California faces an electricity affordability crisis, with rates soaring far beyond national averages and contributing to financial distress for many households. In order to build a cleaner, more reliable, and more affordable energy system, California policymakers should look to performance-based regulation.
What is performance-based regulation?
Performance-based regulation (PBR) describes a set of policy tools that align a utility’s financial interests with public policy goals and consumer benefits. Current ‘cost of service’ regulation uses a cost-plus methodology, meaning utilities earn a return on how much they spend on capital investments, which ensures cost recovery and the financial viability of a utility. High electricity prices are a direct consequence of the cost inefficiencies that are exacerbated by the cost-plus approach.

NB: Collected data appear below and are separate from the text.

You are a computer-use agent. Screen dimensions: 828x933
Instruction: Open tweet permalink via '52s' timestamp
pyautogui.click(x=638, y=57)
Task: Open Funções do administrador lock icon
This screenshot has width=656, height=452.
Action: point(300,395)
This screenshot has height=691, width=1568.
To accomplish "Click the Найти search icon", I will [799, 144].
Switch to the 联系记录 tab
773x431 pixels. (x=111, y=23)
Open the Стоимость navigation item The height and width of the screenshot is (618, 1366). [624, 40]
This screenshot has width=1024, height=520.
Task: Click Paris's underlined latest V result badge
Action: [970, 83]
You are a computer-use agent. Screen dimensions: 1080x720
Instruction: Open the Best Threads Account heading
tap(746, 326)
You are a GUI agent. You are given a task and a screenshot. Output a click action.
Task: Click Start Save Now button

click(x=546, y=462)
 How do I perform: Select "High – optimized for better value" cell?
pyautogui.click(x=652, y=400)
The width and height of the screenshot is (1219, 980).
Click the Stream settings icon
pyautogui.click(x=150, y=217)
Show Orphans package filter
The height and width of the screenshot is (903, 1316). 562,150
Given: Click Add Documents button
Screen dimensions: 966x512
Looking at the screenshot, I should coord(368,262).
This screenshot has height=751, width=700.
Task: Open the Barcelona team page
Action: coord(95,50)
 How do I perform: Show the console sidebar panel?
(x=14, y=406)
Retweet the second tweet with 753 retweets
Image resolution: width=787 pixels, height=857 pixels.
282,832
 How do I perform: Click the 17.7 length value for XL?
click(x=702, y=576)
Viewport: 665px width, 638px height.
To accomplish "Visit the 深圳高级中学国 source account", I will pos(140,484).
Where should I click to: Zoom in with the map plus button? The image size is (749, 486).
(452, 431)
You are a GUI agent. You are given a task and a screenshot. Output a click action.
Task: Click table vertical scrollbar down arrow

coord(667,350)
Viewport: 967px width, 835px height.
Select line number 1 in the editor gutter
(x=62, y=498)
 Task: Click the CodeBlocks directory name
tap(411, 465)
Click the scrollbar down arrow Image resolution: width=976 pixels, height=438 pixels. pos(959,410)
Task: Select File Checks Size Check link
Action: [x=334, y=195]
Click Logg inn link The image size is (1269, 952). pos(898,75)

PBR provides a better and more flexible framework for delivering affordable and clean energy. A more comprehensive PBR mechanism for California would:
- Provide strong incentives to minimize costs resulting from competitive cost benchmarks;
- Remove the bias for capital expenditures by allowing all expenditures to earn a return;
- Continue to decouple revenues from sales to encourage energy efficiency; and
- Advance critical clean air and climate goals by embedding these goals into performance targets with rewards and penalties if the targets are not met.
PBR, combined with new regulations that provide real-time pricing for DER and incentivize all the values they contribute to communities and the grid, will allow California to accelerate progress toward state climate goals while making electricity more affordable for ratepayers.